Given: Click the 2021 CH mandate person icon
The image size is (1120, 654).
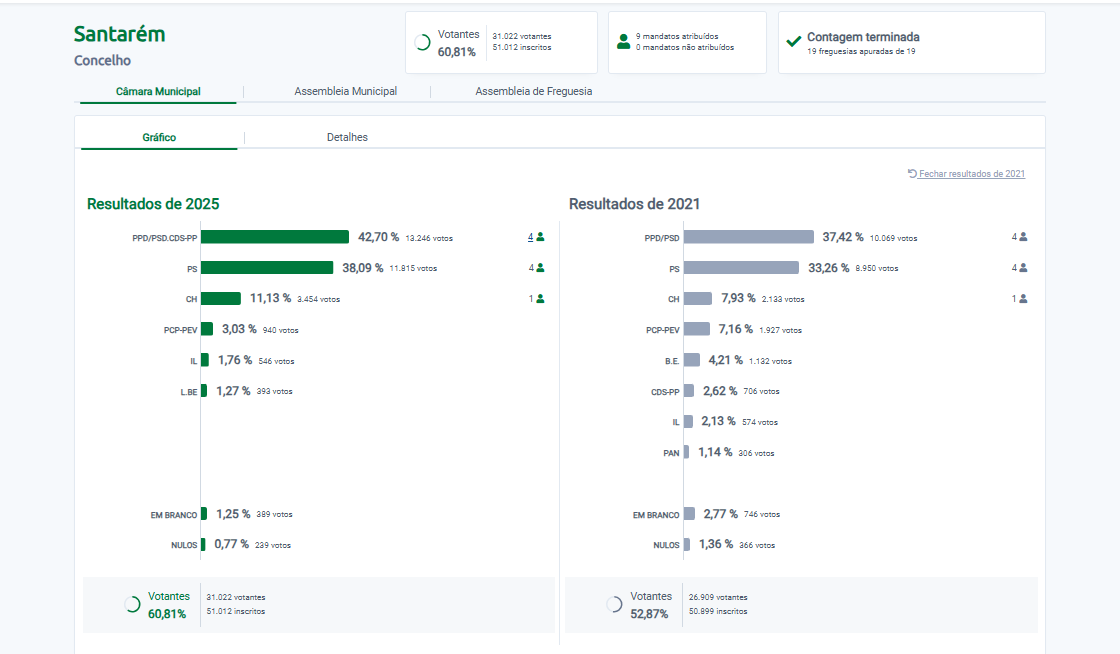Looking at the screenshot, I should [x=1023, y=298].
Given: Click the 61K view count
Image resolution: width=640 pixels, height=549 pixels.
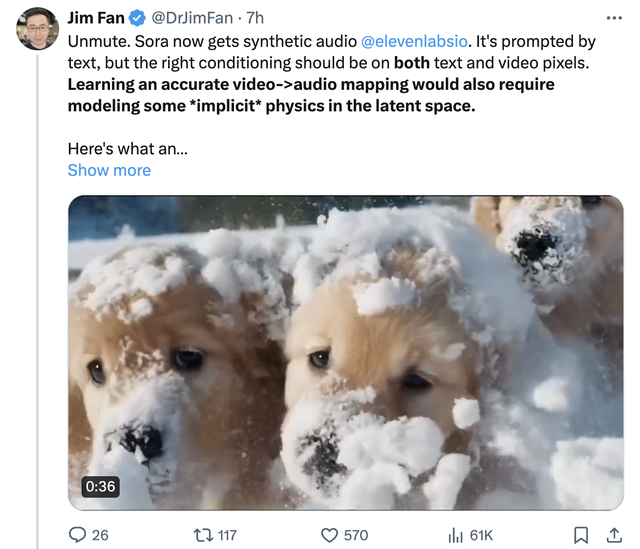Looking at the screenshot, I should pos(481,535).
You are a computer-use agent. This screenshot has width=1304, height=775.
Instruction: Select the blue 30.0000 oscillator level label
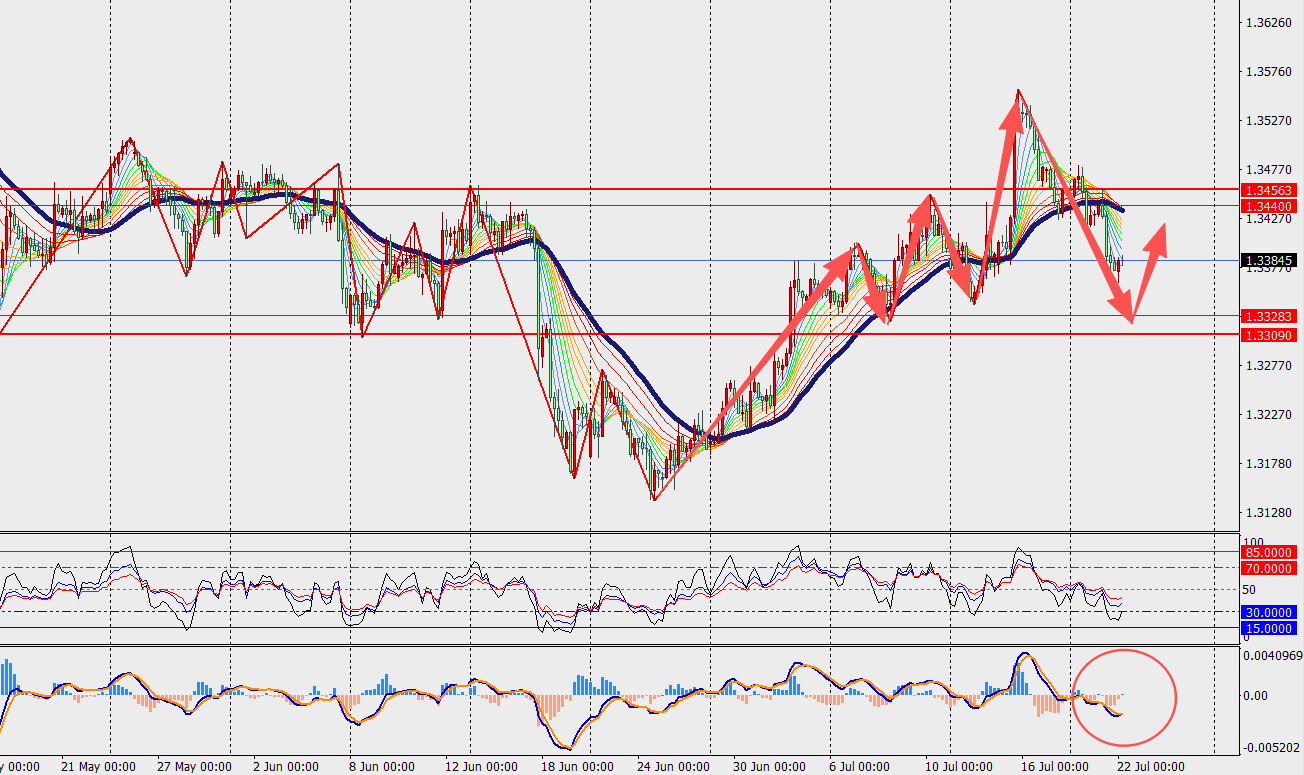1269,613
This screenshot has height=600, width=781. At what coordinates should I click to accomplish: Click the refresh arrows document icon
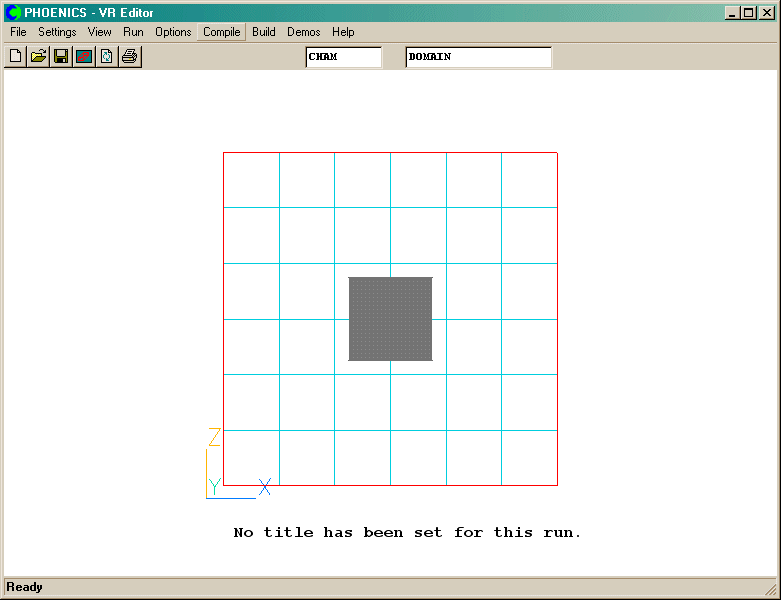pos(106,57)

-*-*-

> **What is expected**:
From the records given above, reproduce all text exactly and exclude each picture.

> **Written response**:
Given: Click the 2021 CH mandate person icon
The image size is (1120, 654).
Looking at the screenshot, I should [x=1023, y=298].
Given: Click the 61K view count
Image resolution: width=640 pixels, height=549 pixels.
Looking at the screenshot, I should pos(481,535).
You are a computer-use agent. This screenshot has width=1304, height=775.
Instruction: Select the blue 30.0000 oscillator level label
1269,613
This screenshot has height=600, width=781. At what coordinates should I click to accomplish: Click the refresh arrows document icon
pos(106,57)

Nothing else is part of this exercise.